Dans ces conditions, il est démontré que madame [E] [H] avait une connaissance précise des biens concernés par le congé pour vente et de leur localisation, de sorte que c'est à bon droit que le premier juge a retenu l'absence de contestation sérieuse de la validité du congé.
En définitive, l'ordonnance entreprise doit être confirmée en ce qu'elle a constaté l'occupation sans droit ni titre de madame [E] [H], a ordonné son expulsion, et l'a condamnée au paiement d'un indemnité d'occupation mensuelle.
Par ailleurs, madame [E] [H] ne forme aucune autre critique ou prétention, y compris en termes de délais pour quitter les lieux, de sorte que seule la confirmation de la décision entreprise peut avoir lieu.

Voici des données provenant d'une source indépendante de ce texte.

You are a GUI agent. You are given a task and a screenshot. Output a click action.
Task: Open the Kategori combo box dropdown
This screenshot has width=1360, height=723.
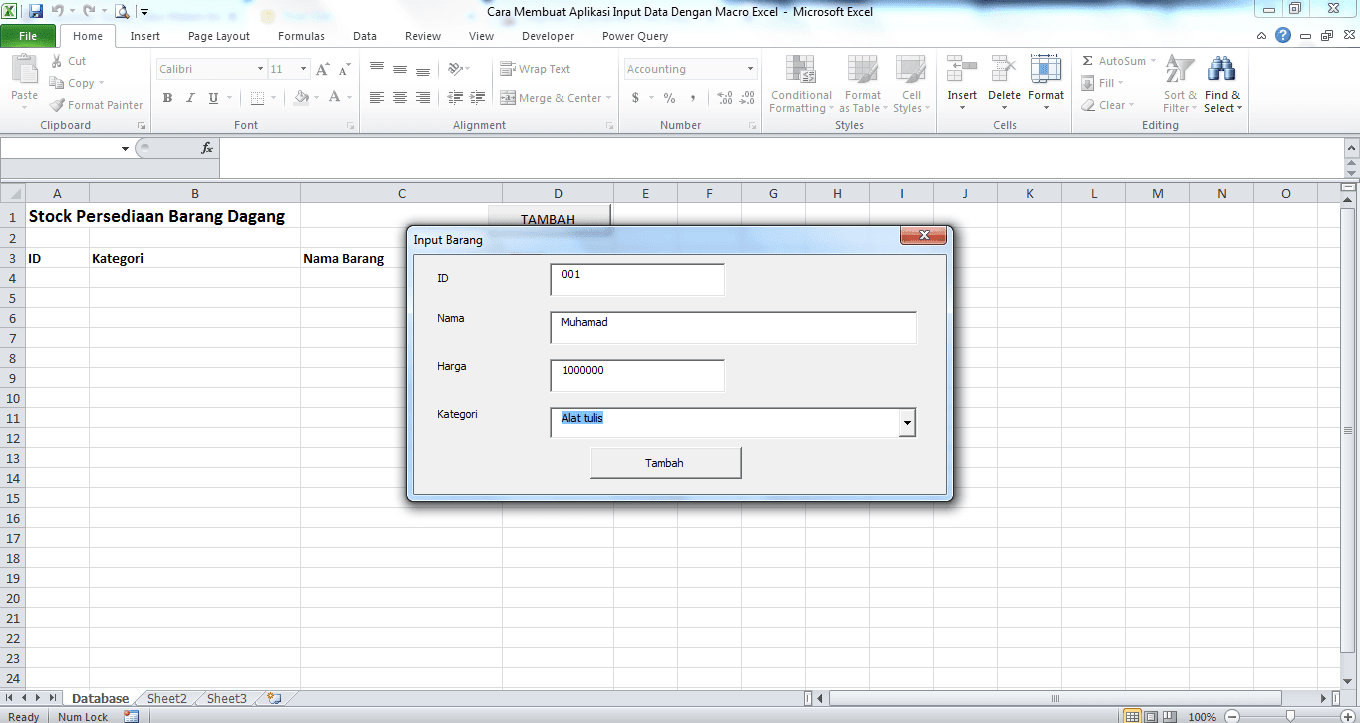coord(908,422)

Sur la demande d'astreinte
Dans la mesure où l'expulsion ordonnée permet le cas échéant l'intervention de la force publique pour en assurer l'effectivité, et puisqu'une indemnité d'occupation est prévue pour dédommager madame [S] [N] de l'occupation de son bien par madame [E] [H], l'astreinte requise par l'intimée n'est pas justifiée, ce qu'a justement retenu le premier juge.

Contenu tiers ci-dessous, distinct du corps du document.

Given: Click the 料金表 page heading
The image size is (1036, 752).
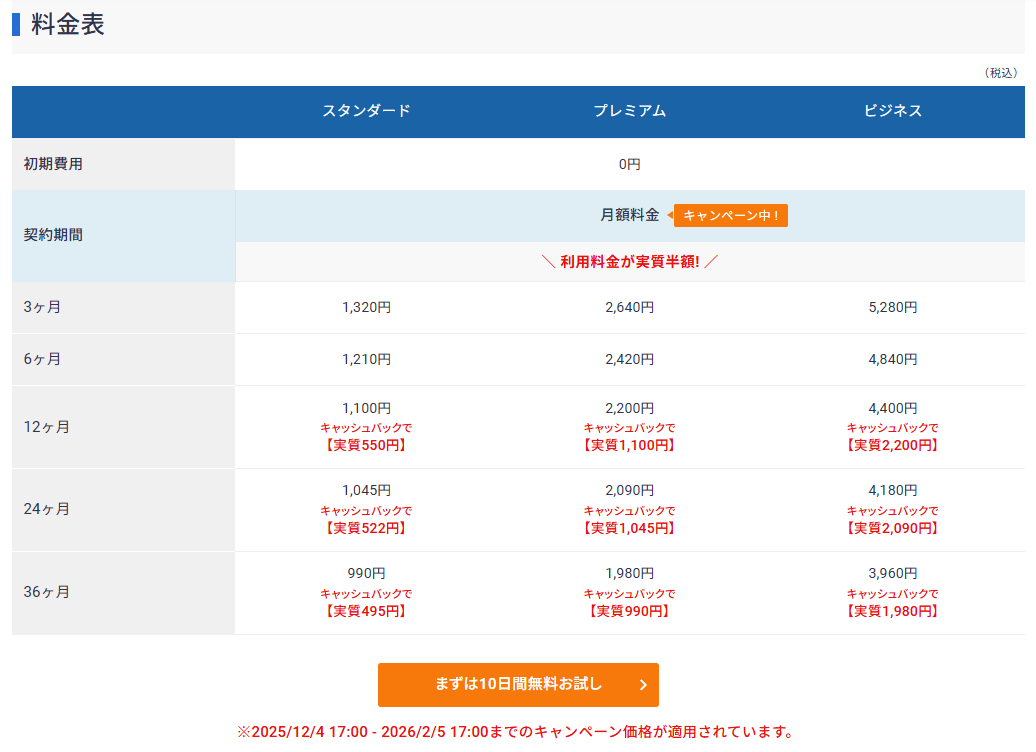Looking at the screenshot, I should (x=68, y=25).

L'ordonnance entreprise sera donc confirmée.
Sur l'article 700 du Code de procédure civile et les dépens
Madame [E] [H] qui succombe au litige, supportera les dépens de première instance et d'appel. En outre, une indemnité de 1 500 € sera mise à sa charge au bénéfice de madame [S] [N] sur le fondement de l'article 700 du code de procédure civile, en considération de l'équité et de la situation économique respectives des parties.
PAR CES MOTIFS
La cour,
Confirme l'ordonnance entreprise en toutes ses dispositions,
Y ajoutant :
Déboute madame [E] [H] de toute demande de nullité de l'assignation du 8 octobre 2021 devant le tribunal de proximité de Menton, en référé,
Condamne madame [E] [H] à payer à madame [S] [N] la somme de 1 500 euros sur le fondement de l'article 700 du code de procédure civile,
Déboute madame [E] [H] de sa demande sur ce même fondement,
Condamne madame [E] [H] au paiement des dépens, qui seront recouvrés comme en matière d'aide juridictionnelle et conformément aux dispositions de l'article 699 du code de procédure civile.